Which outcome is a risk factor associated with feeding infants formula that is too concentrated

The intestine as the first barrier for nutrients and luminal components and the endocrine pancreas for its major role in glycidic homeostasis have a central role in determining postnatal defence and metabolic programming. At birth the gastrointestinal tract and the pancreas are immature and their development continues during the first years of life. Although mainly genetically programmed, these developmental changes can be modulated by the diet. Breast-feeding is the best protection for infants after birth and as such reduces the risk of diseases during the milk period. It is also associated with long-term health benefits.
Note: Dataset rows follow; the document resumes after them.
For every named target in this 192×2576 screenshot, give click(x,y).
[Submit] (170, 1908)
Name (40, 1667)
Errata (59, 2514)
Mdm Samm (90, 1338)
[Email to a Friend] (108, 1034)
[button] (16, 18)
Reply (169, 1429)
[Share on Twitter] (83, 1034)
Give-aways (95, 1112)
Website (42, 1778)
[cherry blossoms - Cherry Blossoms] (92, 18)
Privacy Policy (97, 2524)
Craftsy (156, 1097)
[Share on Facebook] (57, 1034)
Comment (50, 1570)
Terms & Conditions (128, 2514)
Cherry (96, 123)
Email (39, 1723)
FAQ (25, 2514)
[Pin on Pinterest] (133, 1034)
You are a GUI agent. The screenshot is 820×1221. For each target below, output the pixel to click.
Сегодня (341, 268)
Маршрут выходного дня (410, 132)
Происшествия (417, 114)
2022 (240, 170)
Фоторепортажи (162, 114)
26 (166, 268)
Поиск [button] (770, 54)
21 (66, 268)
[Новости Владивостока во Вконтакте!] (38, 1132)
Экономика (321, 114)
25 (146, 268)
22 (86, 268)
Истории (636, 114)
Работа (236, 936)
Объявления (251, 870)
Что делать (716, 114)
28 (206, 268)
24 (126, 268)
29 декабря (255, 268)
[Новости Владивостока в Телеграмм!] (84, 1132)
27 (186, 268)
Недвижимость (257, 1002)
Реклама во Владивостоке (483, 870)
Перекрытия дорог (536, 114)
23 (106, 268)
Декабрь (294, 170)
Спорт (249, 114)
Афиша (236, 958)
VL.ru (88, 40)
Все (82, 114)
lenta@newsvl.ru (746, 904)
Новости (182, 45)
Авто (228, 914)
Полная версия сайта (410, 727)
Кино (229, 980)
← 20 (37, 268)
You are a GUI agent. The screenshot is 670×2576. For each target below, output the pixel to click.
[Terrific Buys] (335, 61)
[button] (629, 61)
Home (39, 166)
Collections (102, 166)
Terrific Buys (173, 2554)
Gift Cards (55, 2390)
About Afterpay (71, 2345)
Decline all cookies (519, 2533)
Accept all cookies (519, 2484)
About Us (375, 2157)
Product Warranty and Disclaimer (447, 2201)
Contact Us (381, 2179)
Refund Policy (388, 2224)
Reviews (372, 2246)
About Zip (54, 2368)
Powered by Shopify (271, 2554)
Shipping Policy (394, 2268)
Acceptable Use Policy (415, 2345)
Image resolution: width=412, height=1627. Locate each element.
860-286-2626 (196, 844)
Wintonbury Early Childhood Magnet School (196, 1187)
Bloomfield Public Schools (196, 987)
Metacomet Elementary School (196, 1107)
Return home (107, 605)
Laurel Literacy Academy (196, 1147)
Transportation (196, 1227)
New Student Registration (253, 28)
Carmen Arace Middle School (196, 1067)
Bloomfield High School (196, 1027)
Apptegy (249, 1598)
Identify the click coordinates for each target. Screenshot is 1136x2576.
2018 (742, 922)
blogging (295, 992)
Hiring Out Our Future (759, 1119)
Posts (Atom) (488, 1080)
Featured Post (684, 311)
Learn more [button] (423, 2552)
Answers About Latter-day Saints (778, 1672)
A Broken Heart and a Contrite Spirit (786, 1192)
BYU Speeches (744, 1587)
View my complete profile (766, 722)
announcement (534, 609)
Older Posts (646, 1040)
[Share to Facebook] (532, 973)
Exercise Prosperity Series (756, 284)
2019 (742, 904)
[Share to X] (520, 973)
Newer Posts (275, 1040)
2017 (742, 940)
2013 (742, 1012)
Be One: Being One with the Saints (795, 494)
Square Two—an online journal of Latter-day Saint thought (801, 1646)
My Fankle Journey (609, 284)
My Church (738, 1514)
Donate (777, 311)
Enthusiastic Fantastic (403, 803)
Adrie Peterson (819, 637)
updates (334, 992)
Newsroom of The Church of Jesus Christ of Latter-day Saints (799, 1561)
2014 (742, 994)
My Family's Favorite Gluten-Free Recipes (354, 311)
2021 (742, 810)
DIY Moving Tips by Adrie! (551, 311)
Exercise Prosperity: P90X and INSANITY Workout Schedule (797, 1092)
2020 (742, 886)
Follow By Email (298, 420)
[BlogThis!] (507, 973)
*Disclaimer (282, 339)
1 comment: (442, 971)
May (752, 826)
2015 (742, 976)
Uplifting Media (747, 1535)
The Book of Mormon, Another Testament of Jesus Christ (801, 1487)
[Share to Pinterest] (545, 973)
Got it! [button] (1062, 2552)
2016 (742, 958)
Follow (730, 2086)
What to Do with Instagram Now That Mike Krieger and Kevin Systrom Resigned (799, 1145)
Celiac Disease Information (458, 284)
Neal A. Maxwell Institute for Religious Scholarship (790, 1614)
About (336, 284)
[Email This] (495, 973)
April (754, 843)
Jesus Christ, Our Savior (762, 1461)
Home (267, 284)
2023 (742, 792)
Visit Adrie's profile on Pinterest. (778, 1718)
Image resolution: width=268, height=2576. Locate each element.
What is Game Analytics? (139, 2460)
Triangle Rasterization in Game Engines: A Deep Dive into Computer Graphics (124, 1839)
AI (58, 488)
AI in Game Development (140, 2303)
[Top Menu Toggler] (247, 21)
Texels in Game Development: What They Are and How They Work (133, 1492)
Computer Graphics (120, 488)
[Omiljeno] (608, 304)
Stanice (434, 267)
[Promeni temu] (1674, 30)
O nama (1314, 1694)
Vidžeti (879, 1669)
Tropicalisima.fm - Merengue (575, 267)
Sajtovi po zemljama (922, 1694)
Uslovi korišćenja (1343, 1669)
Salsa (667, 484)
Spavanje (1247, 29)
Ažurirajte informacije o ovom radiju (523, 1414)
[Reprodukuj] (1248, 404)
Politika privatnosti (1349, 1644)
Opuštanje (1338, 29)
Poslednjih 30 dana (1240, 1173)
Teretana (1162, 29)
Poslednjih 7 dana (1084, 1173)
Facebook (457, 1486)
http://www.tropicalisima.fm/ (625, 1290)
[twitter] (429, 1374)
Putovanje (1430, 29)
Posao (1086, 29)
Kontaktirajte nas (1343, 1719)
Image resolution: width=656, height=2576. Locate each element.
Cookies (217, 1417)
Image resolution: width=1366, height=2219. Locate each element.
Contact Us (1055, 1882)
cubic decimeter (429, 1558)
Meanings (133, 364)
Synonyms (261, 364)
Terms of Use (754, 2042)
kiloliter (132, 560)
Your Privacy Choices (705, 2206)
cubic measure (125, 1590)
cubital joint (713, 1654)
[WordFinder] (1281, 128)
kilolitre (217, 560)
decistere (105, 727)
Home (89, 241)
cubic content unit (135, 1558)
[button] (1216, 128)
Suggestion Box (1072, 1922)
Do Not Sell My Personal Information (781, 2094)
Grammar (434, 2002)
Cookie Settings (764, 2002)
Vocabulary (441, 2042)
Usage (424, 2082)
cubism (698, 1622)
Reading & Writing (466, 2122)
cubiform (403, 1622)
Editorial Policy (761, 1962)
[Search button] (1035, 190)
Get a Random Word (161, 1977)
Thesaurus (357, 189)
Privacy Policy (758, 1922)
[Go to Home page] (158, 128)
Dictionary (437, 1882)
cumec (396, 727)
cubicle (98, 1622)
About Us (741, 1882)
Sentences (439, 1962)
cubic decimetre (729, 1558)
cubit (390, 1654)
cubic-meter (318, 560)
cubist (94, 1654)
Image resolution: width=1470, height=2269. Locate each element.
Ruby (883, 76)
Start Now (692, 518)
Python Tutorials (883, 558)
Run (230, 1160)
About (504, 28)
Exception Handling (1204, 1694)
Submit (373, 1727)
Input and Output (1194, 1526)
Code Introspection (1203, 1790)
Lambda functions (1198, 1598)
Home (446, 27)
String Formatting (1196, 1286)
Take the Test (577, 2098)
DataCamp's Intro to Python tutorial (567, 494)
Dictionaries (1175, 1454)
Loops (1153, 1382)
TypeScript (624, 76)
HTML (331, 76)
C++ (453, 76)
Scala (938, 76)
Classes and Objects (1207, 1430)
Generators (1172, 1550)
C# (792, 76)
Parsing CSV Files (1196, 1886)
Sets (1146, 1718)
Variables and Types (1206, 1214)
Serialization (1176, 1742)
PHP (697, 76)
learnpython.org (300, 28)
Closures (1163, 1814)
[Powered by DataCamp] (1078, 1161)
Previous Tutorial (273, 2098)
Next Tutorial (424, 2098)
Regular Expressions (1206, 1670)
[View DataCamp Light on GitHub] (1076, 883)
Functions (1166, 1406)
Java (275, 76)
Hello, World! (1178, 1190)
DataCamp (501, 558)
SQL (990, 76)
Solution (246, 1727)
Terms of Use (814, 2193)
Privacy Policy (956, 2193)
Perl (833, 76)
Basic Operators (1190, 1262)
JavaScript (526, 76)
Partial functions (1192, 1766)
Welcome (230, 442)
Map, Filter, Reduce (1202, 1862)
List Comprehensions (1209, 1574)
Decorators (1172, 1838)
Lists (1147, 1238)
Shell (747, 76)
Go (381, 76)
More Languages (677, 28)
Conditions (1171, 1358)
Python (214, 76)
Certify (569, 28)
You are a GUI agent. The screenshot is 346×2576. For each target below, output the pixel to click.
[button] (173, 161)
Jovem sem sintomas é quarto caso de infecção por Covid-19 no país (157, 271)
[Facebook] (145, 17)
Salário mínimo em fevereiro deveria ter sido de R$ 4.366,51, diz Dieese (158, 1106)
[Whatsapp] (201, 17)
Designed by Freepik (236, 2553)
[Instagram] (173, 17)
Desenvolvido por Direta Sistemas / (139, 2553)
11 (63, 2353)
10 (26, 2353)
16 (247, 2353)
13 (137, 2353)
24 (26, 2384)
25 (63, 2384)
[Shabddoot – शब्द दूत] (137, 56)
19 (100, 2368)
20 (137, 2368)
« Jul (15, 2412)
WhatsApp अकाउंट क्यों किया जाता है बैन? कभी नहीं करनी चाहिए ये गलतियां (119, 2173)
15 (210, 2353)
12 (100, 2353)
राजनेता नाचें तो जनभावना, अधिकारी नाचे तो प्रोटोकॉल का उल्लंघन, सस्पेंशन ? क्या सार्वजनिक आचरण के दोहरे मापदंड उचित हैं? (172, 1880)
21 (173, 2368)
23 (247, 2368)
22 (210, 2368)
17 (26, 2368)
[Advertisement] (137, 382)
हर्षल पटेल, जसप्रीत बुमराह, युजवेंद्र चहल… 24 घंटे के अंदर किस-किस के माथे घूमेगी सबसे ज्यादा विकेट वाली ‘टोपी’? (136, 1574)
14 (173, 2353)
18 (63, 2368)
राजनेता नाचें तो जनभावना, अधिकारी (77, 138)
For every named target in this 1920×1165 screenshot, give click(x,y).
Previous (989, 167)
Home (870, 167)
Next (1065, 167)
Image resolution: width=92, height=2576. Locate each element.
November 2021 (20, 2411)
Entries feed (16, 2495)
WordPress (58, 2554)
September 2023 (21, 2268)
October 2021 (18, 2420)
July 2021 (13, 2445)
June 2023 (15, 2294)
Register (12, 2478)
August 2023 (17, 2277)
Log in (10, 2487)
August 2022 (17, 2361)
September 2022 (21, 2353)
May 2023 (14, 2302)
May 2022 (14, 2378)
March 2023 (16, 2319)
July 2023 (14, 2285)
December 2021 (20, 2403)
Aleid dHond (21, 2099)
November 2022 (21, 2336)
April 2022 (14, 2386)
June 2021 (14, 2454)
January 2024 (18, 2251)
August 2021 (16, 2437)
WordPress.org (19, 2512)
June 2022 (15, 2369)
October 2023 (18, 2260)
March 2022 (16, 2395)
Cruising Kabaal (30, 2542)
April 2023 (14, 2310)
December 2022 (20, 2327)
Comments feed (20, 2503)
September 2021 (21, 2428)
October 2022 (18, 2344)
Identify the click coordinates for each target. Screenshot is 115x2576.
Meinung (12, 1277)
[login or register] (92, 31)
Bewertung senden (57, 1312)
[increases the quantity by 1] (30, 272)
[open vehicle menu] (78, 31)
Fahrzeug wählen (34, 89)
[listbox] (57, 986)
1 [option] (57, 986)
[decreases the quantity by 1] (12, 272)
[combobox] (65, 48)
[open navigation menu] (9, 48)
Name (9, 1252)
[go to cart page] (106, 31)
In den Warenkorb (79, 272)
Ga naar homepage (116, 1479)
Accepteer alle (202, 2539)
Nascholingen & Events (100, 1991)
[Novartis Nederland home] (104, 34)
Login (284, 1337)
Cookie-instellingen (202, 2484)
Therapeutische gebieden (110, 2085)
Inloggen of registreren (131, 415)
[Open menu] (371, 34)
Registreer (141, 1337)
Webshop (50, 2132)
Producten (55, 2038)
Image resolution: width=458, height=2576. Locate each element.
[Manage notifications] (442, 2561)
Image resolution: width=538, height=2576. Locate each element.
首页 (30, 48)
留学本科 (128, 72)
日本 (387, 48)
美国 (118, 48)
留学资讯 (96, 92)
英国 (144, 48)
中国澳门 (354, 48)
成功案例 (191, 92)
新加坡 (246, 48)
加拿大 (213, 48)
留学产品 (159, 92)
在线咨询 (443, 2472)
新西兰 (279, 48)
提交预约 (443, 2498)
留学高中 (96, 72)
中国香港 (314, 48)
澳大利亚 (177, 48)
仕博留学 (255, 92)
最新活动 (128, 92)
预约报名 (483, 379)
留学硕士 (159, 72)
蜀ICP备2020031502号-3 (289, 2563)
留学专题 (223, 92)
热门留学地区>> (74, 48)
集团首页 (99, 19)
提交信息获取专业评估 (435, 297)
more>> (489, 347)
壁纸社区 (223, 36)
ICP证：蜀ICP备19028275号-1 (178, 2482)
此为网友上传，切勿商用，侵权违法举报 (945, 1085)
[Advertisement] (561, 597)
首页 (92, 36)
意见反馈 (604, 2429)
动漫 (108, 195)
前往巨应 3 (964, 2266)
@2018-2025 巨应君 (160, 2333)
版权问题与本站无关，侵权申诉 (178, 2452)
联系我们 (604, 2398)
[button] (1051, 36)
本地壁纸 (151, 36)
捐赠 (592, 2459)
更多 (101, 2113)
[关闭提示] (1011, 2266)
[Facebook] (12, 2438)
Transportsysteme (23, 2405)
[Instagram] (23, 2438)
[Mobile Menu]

Compared with formula, human milk is very complex, providing both an optimal nutrition for the newborn and components with biological activities that drive the growth of the intestine and pancreas and contribute to the development of mucosal defences.

The objective of the present review is to compare the effect of breast- v. formula-feeding on the postnatal development of the gastrointestinal tract and the endocrine pancreas and discuss the possible consequences of these differences later in life (Fig. 1). The prevalence of breast-feeding and the associated short- and long-term health benefits, as well as the dynamic changes in human milk composition are considered first. Differences in the pattern of intestinal and pancreatic development during the early postnatal period in breast-fed v. formula-fed neonates are then reviewed. Finally, evidence is given to support the fact that modifying the nutritional content or adding human milk-like components to formula may be favourable for the intestinal and pancreatic developmental patterns. The focus is principally on intestinal and pancreatic development in humans. However, the effect of nutrition on the postnatal gastrointestinal tract and pancreas growth and development is poorly defined in humans, mostly because of ethical difficulties in conducting nutritional intervention studies and obtaining tissue from healthy infants. Therefore, results from in vitro or experimental animal studies have been included.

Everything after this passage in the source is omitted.